[Records from a data collection]
···
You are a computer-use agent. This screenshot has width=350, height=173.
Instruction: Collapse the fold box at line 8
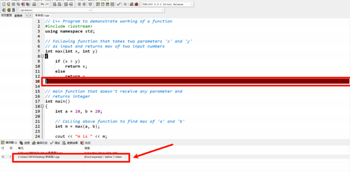point(42,56)
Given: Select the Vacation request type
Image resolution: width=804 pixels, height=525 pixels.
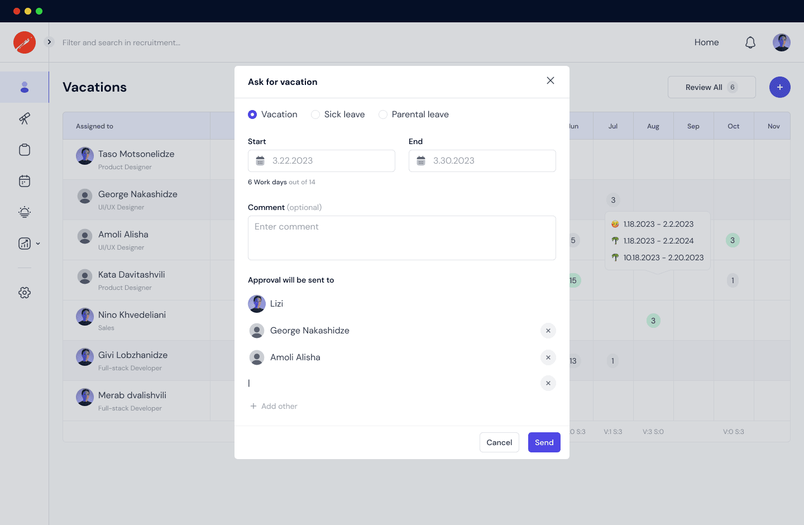Looking at the screenshot, I should pyautogui.click(x=252, y=114).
···
Task -
Please give the data again in full, exactly as written, but without any images.

Exercise answer -
You are a computer-use agent. This screenshot has width=350, height=173.
Instruction: Collapse the fold box at line 8
point(42,56)
Given: Select the Vacation request type
Image resolution: width=804 pixels, height=525 pixels.
Looking at the screenshot, I should pyautogui.click(x=252, y=114).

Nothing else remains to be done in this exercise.